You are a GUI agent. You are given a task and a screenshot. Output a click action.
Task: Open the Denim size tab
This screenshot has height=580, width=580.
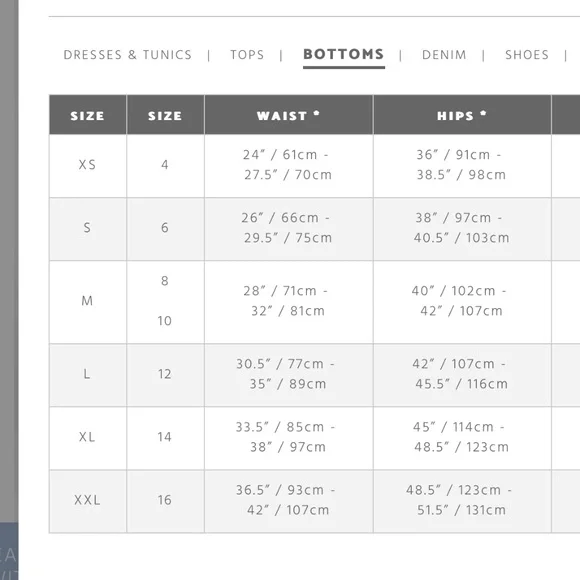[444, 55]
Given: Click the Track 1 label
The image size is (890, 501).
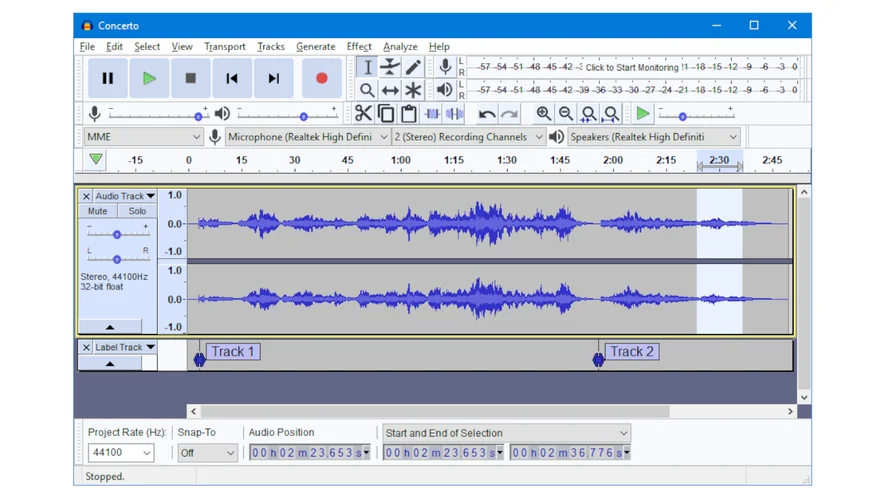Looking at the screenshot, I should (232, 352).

▸ WORK TO COMPLETE:
Please copy out every line of the records above verbatim, leaving out the pictures.

▸ EXERCISE RESPONSE:
You are a GUI agent. You are given a task and a screenshot. Output a click action.
Task: Open the Denim size tab
This screenshot has height=580, width=580.
[444, 55]
Given: Click the Track 1 label
The image size is (890, 501).
Looking at the screenshot, I should (232, 352).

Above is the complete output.